In the course of its own long-term monitoring process over the parliamentary elections in Ukraine 2012, the International Organization for monitoring CIS-EMO has marked and continues to systematically point out a number of serious problems and criticize a number of significant anti-democratic provisions of the current electoral legislation as of the 17th of November 2011, which was the day when the combined efforts of government and parliamentary opposition led to creation of the first edition of the "oligarchic consensus". Once again, we stress some of the most crucial ones:

1.     

Raise of the vote threshold for party lists. This means, that the right to participate in distribution of seats now receive only those parties that gain more than 5 % of the vote in an election. Earlier this barrier amounted only to 3%.

2.     

Removal of the “against all” option from the ballot count.

3.     

Prohibition of participation in election of inter-party polling units (political alliances), which, in turn, was criticized by the Venice Commission, and the International Foundation for Electoral Systems (IFES).

4.     

Particular concern of the International Observation mission of CIS-EMO was raised by new law introducing the prohibitive for the social and political realities of the post-Soviet countries amount of monetary deposit, racking for the vast majority of the Ukrainian political parties (by law - non-profit organizations), including those representing (according to their political declarations) the interests of the low-income Ukrainian social groups. To fight in election political parties have to leave 2 million 200 thousand hryvnia (220 million euros) as a deposit and 13.6 thousand hryvnia (1.36 million euros) for each candidate in a majority constituency. Thus, the total amount of monetary deposit as a condition of a full-fledged inter-party struggle amounts 5 million 260 thousand hryvnia (2.200.000 + 13,6 x 225 = 5.260.000 hryvnia) or 526 thousand euros (this sum is needed just to register for the elections). Obviously, in such a situation only those parties that are sufficiently tightly related to the major oligarchic groups manage to find the necessaries required for the registration by legislation. Could this be the underlying economic reason of the current "oligarchic consensus" of the government and parliamentary opposition?
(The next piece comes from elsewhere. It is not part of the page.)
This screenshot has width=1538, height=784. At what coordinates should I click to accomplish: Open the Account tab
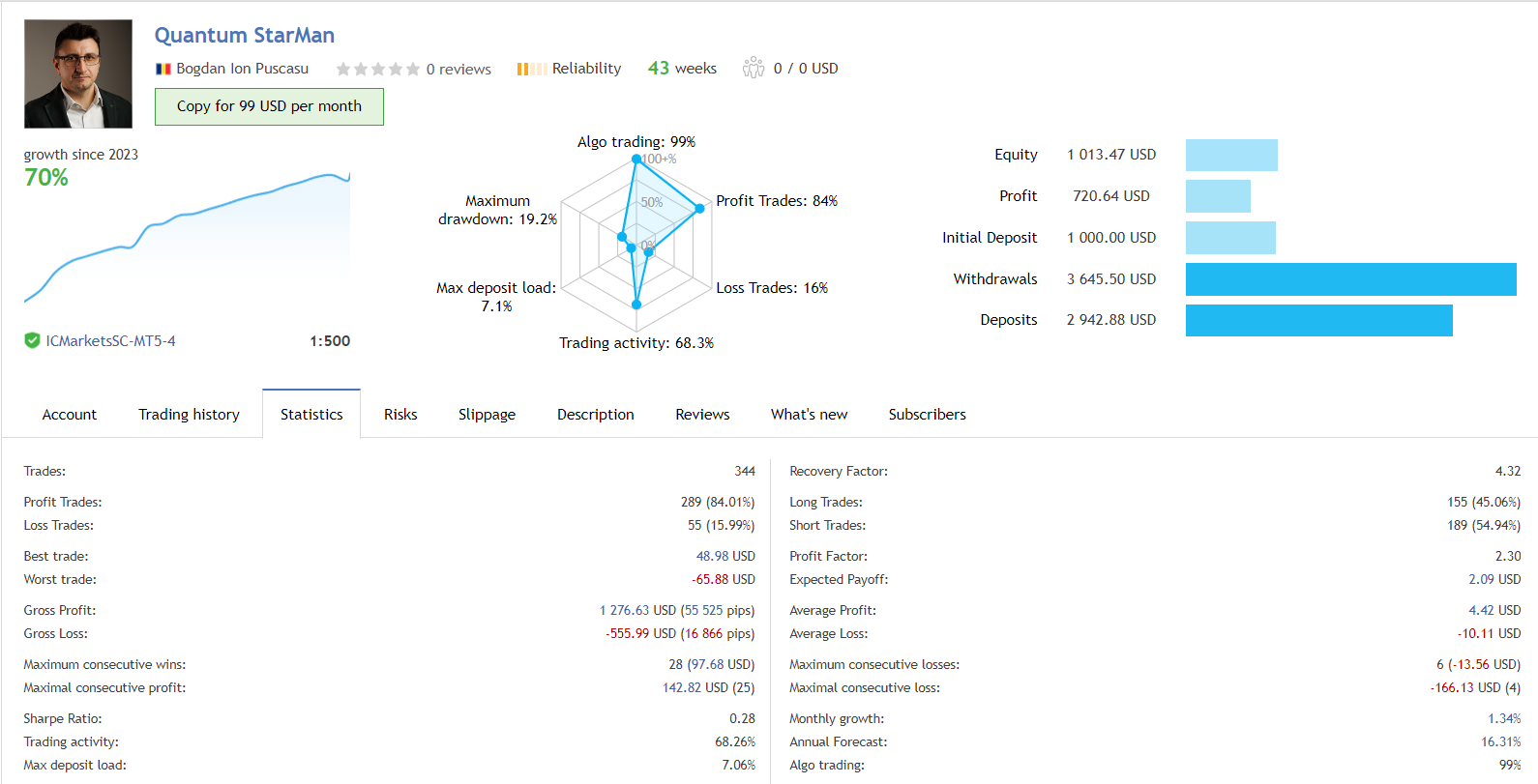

It is important to point out that, OSCE/ODIHR in its final report on the parliamentary elections in Ukraine-2012 also drew attention to a very high level of the deposit and grounds for its refund which are not quite reasonable for the situation in the country. "The deposit is returned to the parties that have passed the 5 per cent barrier for the proportional component of the election and to the candidates elected in single-member constituencies. This runs contrary to the proper practice, according to which, in case a deposit is required, it should be returned, if a party or a candidate wins a certain percentage of votes that should not be too high (emphasis added - CIS-EMO)".

It bears reminding that in the current legislation of Ukraine addressed to the political parties also requires that in case of non-nomination of any candidates from a political party for the Ukraine presidential elections and the Election of People's Deputies for over 10 years, the Ministry of Justice is bound to appeal to the Supreme Court of Ukraine with a declaration for cancellation of the registration certificate of the party.
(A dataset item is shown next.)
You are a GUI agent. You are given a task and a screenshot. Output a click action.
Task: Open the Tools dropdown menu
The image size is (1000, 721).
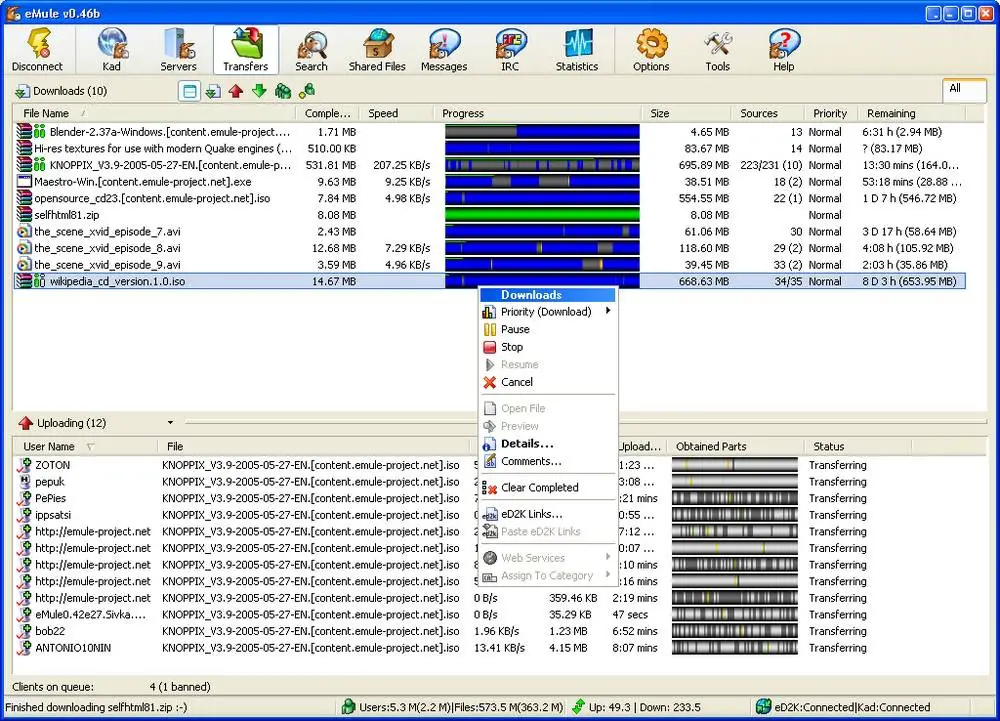(717, 50)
In other words, as we can see, a range of aspects of the legal regulation of political life in Ukraine has in fact obviously contributed to strengthening of the oligarchic and governmental influence on a variety of party structures. Deprivation of the right to form political blocs, in fact, led to loss of any electoral outlook by more than a hundred of political parties registered in the Justice Ministry of Ukraine. As for the establishment of draconian property qualifications for political parties coupled with mandatory participation in the electoral process under the threat of registration cancellation, in fact, has thrown them into the arms of governmental authorities and oligarchic groups, which would rather use political parties solely in their own self-interest.
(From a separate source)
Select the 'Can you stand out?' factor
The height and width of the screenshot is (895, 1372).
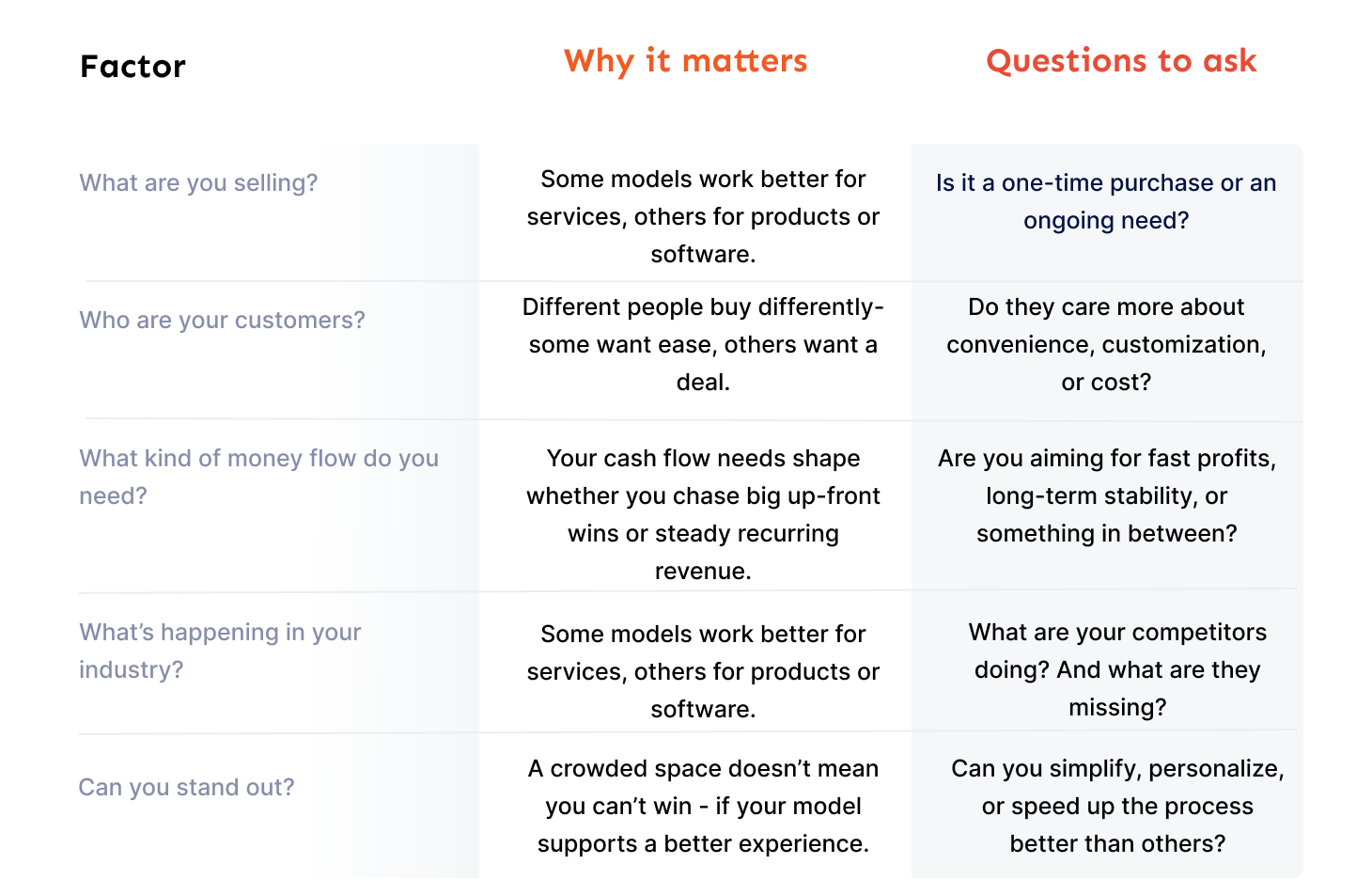[186, 787]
It is important to note that during the parliamentary elections-2012 the CIS-EMO international observation mission has detected the fact of active appliance of a technology called "Party franchise" in its two original variations:

(a)    

parties rent their political brand to the regional oligarchic groups and their representatives nominated as candidates in majority constituencies;

(b)    

political parties demise their legal status to the party of power to use it in order to get the guaranteed majority of commission members in the electoral commissions at all levels.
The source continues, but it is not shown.